*Passage to read*:
══════════════════════════════

Big money in pre-owned fashion

Second-hand retail sellers are sprouting up in Asia, among them resale sites like Vestiaire Collective

Ms Fanny Moizant, co-founder of Vestiaire Collective, in Hong Kong earlier this year. Asian consumers are beginning to warm to Vestiaire, a luxury fashion resale site, which is now in Hong Kong, Singapore and Australia, with South Korea and Japan next on the horizon.

(BLOOMBERG) - Fanny Moizant isn't used to the cold shoulder. In the United States and Europe, she is celebrated for the success of Vestiaire Collective, her luxury fashion resale site.

But in Hong Kong, she was snubbed for the very idea of second-hand clothes. "They said, 'We don't want to align with the resale companies. It is not that chic,'" Ms Moizant, president and co-founder of Vestiaire, said about the time she moved to the city in 2017.

That is starting to change. Asian consumers are beginning to warm to Vestiaire, which is now in Hong Kong, Singapore and Australia, with South Korea and Japan next on the horizon.

Its orders volume doubled in a year when retailers worldwide were crippled by the pandemic - much of that thanks to Asia, where the number of new second-hand sellers jumped 98 per cent and orders surged by 122 cent.

The pandemic and the economic insecurity that followed have been good for fashion resale globally, which has ballooned to a US$40 billion (S$53 billion) industry. Asian Wardrobes Asia's just at the beginning, thanks to local celebrities making pre-owned items seem trendy and shoppers realising it pays to clean out their closets.

That's a prospect that fills Ms Moizant with glee. "The amount of products stuck in the Asian wardrobes is tremendous," she said. Consumers have spent years building collections of garments and handbags prime for resale.

The region is set to make up more of Vestiaire's business over the next year, from less than 10 per cent currently. She declined to share details of their financials such as revenue and profit citing their status as a private firm.

Kering, the owner of Gucci, Bottega Veneta and other luxury houses, recently acquired a 5 per cent stake in Vestiaire, lifting its valuation to over US$1 billion.

Across the world, online resale platforms are reaping new funding and expanding. US-based Poshmark Inc has headed to Australia after raising US$277 million in its initial public offering early this year. ThredUp Inc raised US$168 million in an initial public listing in March and even Nike Inc is starting to resell used shoes.

Ms Moizant can thank a shift in the way shoppers think about secondhand goods. Local upstarts like Beijing-based Plum and Ponhu Luxury have reaped the windfall, securing rounds of funding and an explosion of consumers.

Chinese tourists unable to travel abroad have turned to second-hand shopping apps and the duty-free malls on Hainan island.

══════════════════════════════

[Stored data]
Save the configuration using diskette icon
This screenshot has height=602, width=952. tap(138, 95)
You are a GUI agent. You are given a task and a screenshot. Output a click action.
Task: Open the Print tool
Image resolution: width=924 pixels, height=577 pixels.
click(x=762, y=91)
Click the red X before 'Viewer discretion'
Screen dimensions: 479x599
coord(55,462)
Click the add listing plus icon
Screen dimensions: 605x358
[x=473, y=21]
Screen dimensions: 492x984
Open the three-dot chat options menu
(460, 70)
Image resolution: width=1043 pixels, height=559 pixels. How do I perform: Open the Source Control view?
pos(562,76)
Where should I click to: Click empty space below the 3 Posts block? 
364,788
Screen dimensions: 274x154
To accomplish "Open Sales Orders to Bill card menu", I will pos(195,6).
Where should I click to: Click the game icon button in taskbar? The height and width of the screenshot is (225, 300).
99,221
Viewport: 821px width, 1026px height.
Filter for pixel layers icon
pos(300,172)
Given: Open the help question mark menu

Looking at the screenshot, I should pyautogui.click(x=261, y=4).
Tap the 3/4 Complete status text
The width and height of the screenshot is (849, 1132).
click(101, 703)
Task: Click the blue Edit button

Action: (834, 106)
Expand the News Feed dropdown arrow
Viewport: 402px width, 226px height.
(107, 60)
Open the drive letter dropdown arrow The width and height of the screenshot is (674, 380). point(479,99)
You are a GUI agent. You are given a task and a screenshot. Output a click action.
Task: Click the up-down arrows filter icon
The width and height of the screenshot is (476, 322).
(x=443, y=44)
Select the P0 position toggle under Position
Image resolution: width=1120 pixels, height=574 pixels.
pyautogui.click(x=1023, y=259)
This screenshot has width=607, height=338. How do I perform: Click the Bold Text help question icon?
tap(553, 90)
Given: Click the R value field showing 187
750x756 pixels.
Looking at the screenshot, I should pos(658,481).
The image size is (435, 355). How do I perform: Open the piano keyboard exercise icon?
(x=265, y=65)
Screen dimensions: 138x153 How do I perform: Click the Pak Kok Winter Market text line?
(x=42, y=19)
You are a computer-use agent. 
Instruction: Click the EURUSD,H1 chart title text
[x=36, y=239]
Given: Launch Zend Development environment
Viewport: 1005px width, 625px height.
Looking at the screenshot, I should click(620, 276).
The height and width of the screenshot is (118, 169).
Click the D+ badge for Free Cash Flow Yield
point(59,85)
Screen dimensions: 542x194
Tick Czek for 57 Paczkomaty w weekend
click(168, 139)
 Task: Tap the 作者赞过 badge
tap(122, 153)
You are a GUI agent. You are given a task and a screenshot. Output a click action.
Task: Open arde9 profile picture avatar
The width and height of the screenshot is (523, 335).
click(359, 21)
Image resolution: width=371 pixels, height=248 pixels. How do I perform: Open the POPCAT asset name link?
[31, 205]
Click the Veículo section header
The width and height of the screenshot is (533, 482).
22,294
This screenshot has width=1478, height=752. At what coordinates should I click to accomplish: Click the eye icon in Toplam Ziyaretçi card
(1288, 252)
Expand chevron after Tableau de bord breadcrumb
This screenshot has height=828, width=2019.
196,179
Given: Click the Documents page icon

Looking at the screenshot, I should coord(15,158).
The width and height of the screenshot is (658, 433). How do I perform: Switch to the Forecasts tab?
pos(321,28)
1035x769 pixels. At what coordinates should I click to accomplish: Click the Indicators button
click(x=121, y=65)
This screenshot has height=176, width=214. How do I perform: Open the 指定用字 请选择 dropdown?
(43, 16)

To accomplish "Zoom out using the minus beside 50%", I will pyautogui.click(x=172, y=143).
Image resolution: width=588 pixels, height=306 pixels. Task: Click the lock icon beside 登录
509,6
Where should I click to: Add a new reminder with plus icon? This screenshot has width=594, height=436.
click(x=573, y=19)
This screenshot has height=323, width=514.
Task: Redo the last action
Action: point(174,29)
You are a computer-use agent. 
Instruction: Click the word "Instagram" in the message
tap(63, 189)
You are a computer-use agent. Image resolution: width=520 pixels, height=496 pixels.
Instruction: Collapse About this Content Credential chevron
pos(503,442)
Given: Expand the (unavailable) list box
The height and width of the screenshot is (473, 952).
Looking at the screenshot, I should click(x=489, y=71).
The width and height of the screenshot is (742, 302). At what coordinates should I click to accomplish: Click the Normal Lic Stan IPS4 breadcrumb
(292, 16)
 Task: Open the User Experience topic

══════════════════════════════

According to the article on pre-owned fashion, in what year did Fanny Moizant move to Hong Kong?

*Task response*: 2017